(Saved entries)
****

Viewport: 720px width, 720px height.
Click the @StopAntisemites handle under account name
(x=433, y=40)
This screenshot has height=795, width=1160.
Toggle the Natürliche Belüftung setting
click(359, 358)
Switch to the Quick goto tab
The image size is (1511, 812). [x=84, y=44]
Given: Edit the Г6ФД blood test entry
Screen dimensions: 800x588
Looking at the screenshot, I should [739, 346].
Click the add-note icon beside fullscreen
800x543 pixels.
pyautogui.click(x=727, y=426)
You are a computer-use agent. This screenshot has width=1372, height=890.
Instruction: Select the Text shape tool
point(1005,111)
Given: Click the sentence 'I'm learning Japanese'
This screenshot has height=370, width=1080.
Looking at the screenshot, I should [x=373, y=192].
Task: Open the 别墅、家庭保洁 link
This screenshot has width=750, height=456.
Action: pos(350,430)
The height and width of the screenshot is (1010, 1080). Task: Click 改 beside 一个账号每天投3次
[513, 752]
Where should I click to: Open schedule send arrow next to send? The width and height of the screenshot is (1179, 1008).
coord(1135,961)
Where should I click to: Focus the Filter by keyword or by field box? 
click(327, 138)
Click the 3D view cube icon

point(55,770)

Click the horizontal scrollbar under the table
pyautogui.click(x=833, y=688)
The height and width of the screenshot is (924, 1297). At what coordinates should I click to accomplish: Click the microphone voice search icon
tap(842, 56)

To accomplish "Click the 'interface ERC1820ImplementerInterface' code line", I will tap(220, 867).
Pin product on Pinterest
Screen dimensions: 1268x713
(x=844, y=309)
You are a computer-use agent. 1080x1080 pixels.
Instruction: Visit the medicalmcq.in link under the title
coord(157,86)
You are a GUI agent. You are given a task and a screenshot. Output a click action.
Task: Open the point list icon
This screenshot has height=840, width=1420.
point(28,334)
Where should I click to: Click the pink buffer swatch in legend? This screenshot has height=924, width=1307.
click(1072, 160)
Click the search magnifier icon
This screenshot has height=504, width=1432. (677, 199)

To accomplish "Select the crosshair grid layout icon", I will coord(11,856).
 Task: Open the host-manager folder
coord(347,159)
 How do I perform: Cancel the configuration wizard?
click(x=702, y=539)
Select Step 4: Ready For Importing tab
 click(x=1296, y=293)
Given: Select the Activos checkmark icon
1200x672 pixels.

****

Short task →
Extract all of the records above line for line, leaving every character unchanged.

Result for this exercise →
Viewport: 720px width, 720px height.
Click the @StopAntisemites handle under account name
(x=433, y=40)
This screenshot has height=795, width=1160.
Toggle the Natürliche Belüftung setting
click(359, 358)
Switch to the Quick goto tab
The image size is (1511, 812). [x=84, y=44]
Given: Edit the Г6ФД blood test entry
Screen dimensions: 800x588
Looking at the screenshot, I should [739, 346].
Click the add-note icon beside fullscreen
800x543 pixels.
pyautogui.click(x=727, y=426)
You are a computer-use agent. This screenshot has width=1372, height=890.
Instruction: Select the Text shape tool
point(1005,111)
Given: Click the sentence 'I'm learning Japanese'
This screenshot has height=370, width=1080.
Looking at the screenshot, I should [x=373, y=192].
Task: Open the 别墅、家庭保洁 link
This screenshot has width=750, height=456.
Action: pos(350,430)
The height and width of the screenshot is (1010, 1080). Task: Click 改 beside 一个账号每天投3次
[513, 752]
Where should I click to: Open schedule send arrow next to send? The width and height of the screenshot is (1179, 1008).
coord(1135,961)
Where should I click to: Focus the Filter by keyword or by field box? 
click(327, 138)
Click the 3D view cube icon

point(55,770)

Click the horizontal scrollbar under the table
pyautogui.click(x=833, y=688)
The height and width of the screenshot is (924, 1297). At what coordinates should I click to accomplish: Click the microphone voice search icon
tap(842, 56)

To accomplish "Click the 'interface ERC1820ImplementerInterface' code line", I will tap(220, 867).
Pin product on Pinterest
Screen dimensions: 1268x713
(x=844, y=309)
You are a computer-use agent. 1080x1080 pixels.
Instruction: Visit the medicalmcq.in link under the title
coord(157,86)
You are a GUI agent. You are given a task and a screenshot. Output a click action.
Task: Open the point list icon
This screenshot has height=840, width=1420.
point(28,334)
Where should I click to: Click the pink buffer swatch in legend? This screenshot has height=924, width=1307.
click(1072, 160)
Click the search magnifier icon
This screenshot has height=504, width=1432. (677, 199)

To accomplish "Select the crosshair grid layout icon", I will coord(11,856).
 Task: Open the host-manager folder
coord(347,159)
 How do I perform: Cancel the configuration wizard?
click(x=702, y=539)
Select Step 4: Ready For Importing tab
 click(x=1296, y=293)
Given: Select the Activos checkmark icon
1200x672 pixels.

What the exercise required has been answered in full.